¿Habría otro retrato en el cofrecillo? sería aquel otro el que besaba Amparo.

Revolví, busqué y encontré otro retrato.

Pero era un retrato de mujer, y tenía el marco negro.

Yo estaba seguro de que el retrato que besaba Amparo estaba contenido en un medallón dorado.

Aquel retrato era el mío.

. . . . . . . . . . . . . .

Sentí una vaguedad fría en mi cabeza: mis ojos se oscurecieron, no pude sostenerme de pie, y me senté en el mismo sillón en que ella se sentaba.

Y allí, replegado sobre mí mismo, con la cabeza entre mis manos, creí revolviendo mi destino; pasar mis dudas y mis celos; calmarse lentamente mi desesperación; desaparecer mi presente de hacía un momento, e ir creciendo aquel mi otro presente que hacía un momento había nacido.

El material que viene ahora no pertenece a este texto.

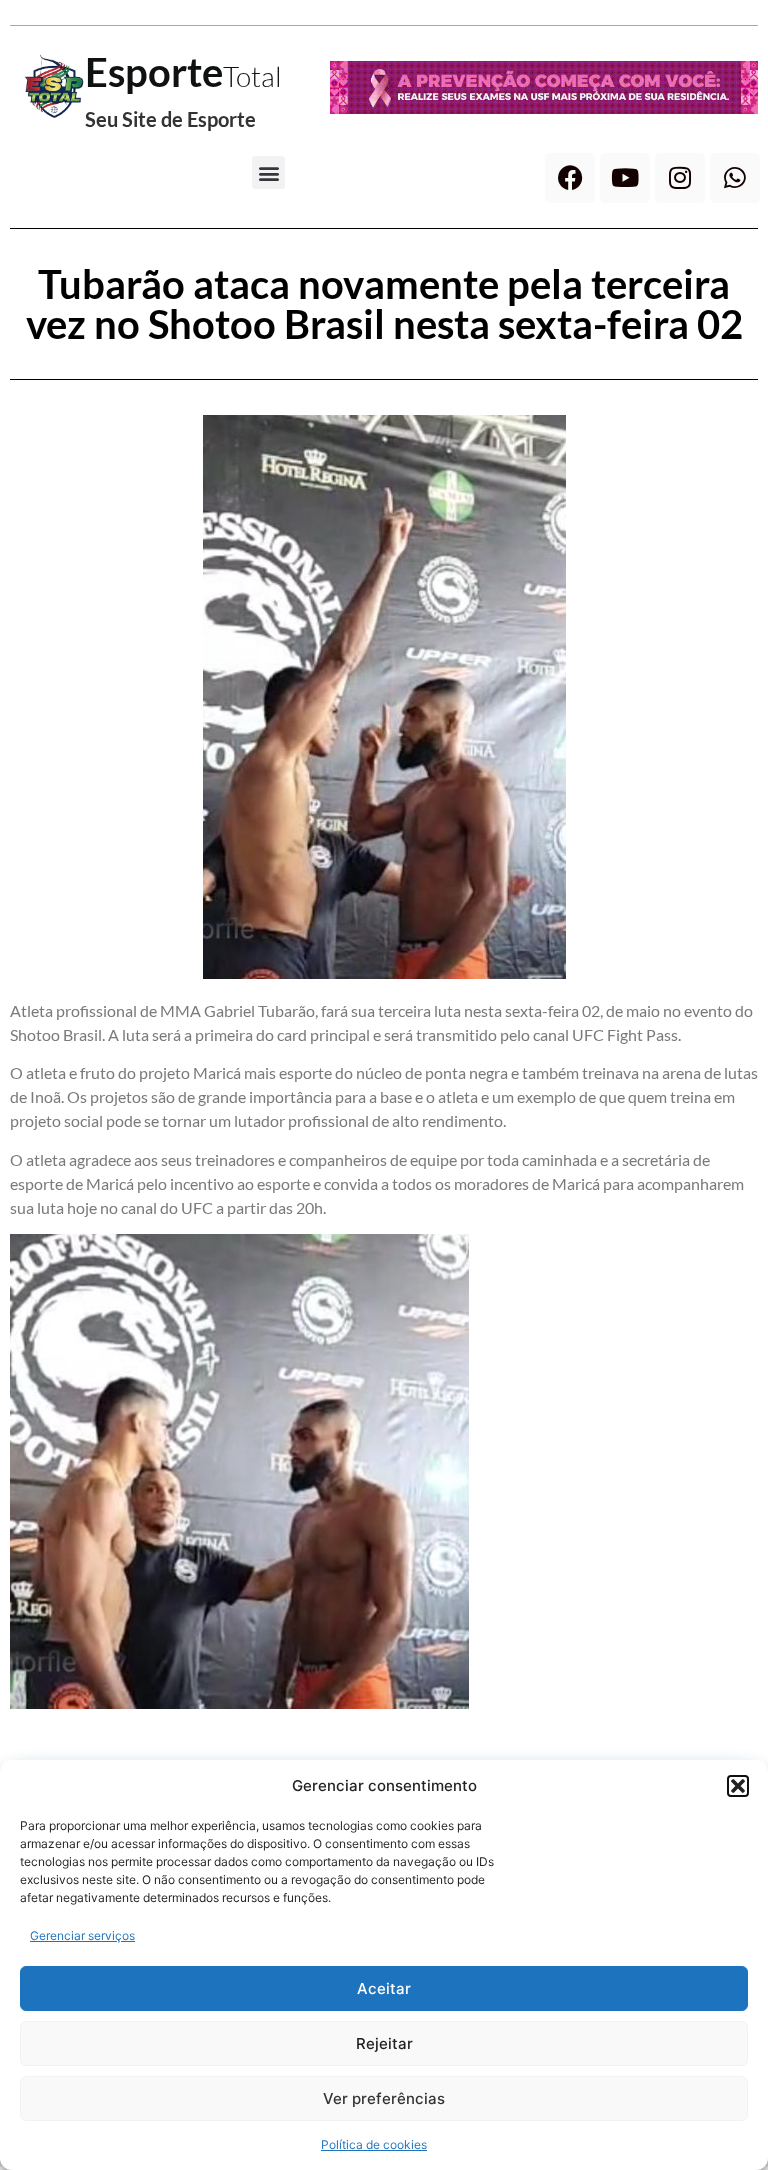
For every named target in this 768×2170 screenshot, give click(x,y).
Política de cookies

Sentí comprimirse mi corazón, como necesitado de arrojar de sí un peso insoportable, y luego sentí que mi corazón se dilataba y lloré en un llanto largo, tranquilo, dulce, toda la hiel que había ido depositándose en mi corazón.

Y luego me sentí inflamado de un fuego dulce, para mí desconocido; de un fuego que parecía aislar dentro de sí mismo mi alma, purificarla, levantarla hasta el cielo; pareciome tenerla en contacto con Dios, bendecida por él; luego me sentí completamente abstraído, espiritualizado, fuera del contacto de todo lo terreno, y pareciome tocar con mi espíritu el espíritu de Dios, del Dios justo y bueno que premia a los que lloran; y creí en Dios y le confesé con la inmensidad de mi pensamiento.